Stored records
□ □ □

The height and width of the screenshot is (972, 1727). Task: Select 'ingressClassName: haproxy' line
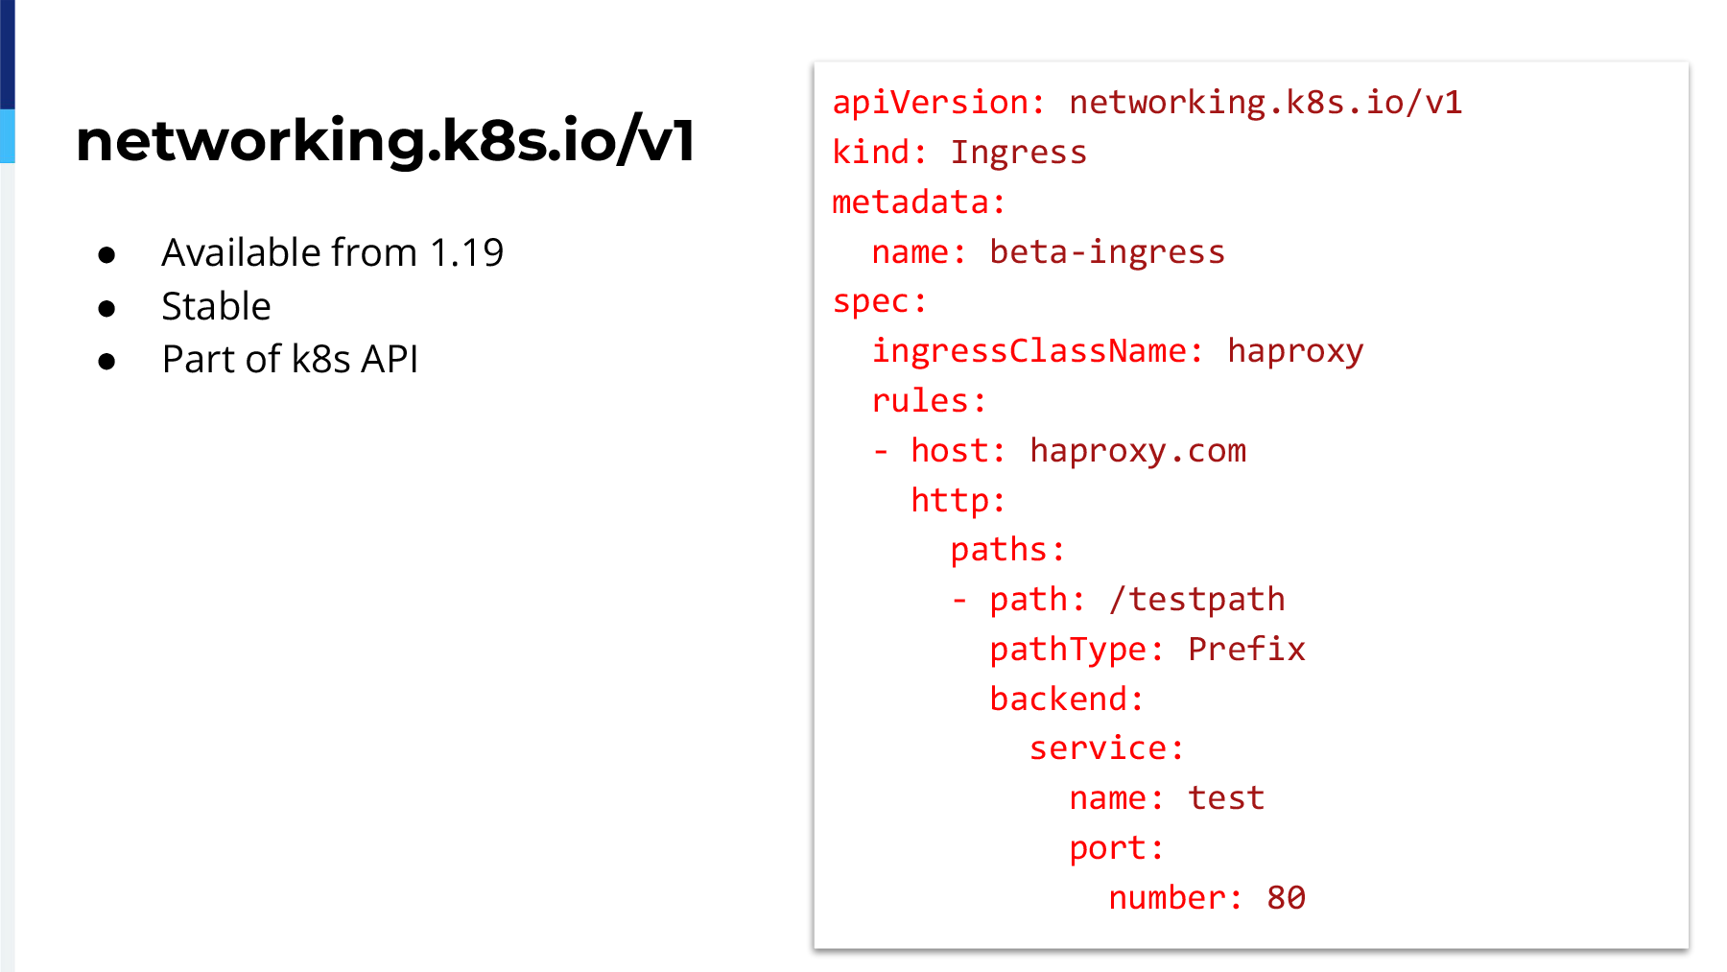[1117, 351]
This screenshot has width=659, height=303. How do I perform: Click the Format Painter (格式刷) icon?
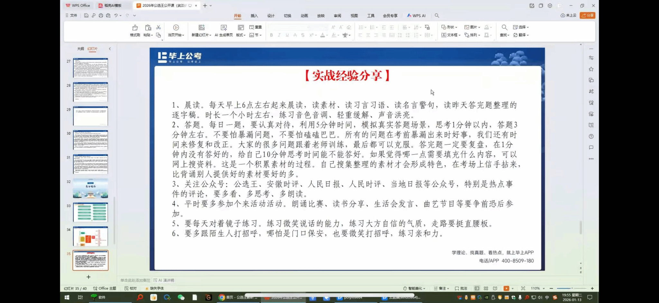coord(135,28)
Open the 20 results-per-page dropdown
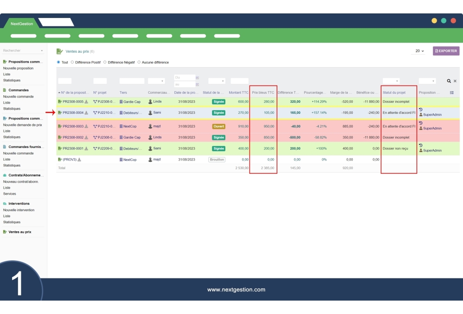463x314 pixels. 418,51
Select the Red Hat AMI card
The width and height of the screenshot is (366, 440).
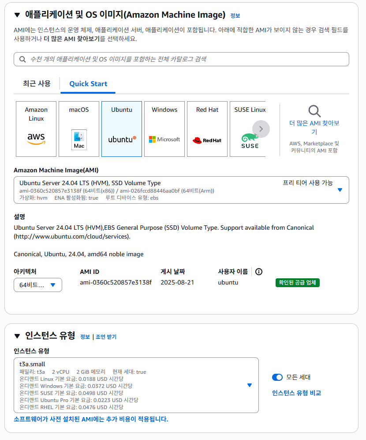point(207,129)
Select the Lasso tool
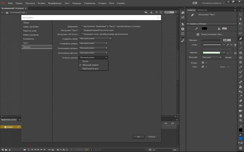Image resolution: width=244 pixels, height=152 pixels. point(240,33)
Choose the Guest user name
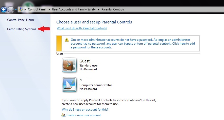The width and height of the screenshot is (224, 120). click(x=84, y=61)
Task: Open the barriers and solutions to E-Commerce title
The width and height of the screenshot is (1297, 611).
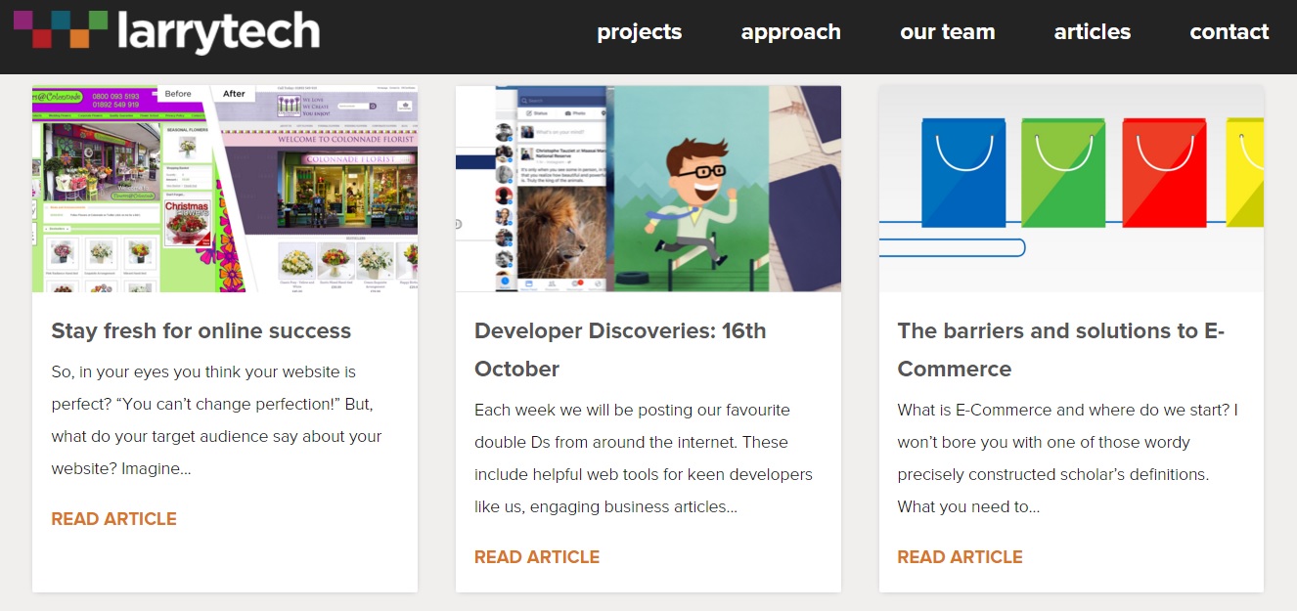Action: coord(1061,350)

□ □ □

### WORK TO COMPLETE
The data above holds the lines to copy: start at the one with "Select the Lasso tool", stop at the one with "Task: Open the", include both, copy them exactly without pictures, and copy nothing else.

### RESULT OF THE TASK
Select the Lasso tool
Image resolution: width=244 pixels, height=152 pixels. point(240,33)
Choose the Guest user name
The width and height of the screenshot is (224, 120). click(x=84, y=61)
Task: Open the barriers and solutions to E-Commerce title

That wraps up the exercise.